Direct prediction of residual dipolar couplings of small molecules in a stretched gel by stochastic molecular dynamics simulations
22-Jan-2015
Magnetic Resonance in Chemistry, 2015, DOI: 10.1002/mrc.4181, Volume 53, Issue 3, pages 213–217 published on 22.01.2015
Magnetic Resonance in Chemistry, online article
Magnetic Resonance in Chemistry, online article
Residual dipolar couplings are highly useful NMR parameters for calculating and refining molecular structures, dynamics, and interactions. For some applications, however, it is inevitable that the preferred orientation of a molecule in an alignment medium is calculated a priori. Several methods have been developed to predict molecular orientations and residual dipolar couplings. Being beneficial for macromolecules and selected small-molecule applications, such approaches lack sufficient accuracy for a large number of organic compounds for which the fine structure and eventually the flexibility of all involved molecules have to be considered or are limited to specific, well-studied liquid crystals.
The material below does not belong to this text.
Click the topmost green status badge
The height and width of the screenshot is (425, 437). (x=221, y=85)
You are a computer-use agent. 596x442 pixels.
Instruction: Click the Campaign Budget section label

We introduce a simplified model for detailed all-atom molecular dynamics calculations with a polymer strand lined up along the principal axis as a new approach to simulate the preferred orientation of small to medium-sized solutes in polymer-based, gel-type alignment media. As is shown by a first example of strychnine in a polystyrene/CDCl3 gel, the simulations potentially enable the accurate prediction of residual dipolar couplings taking into account structural details and dynamic averaging effects of both the polymer and the solute.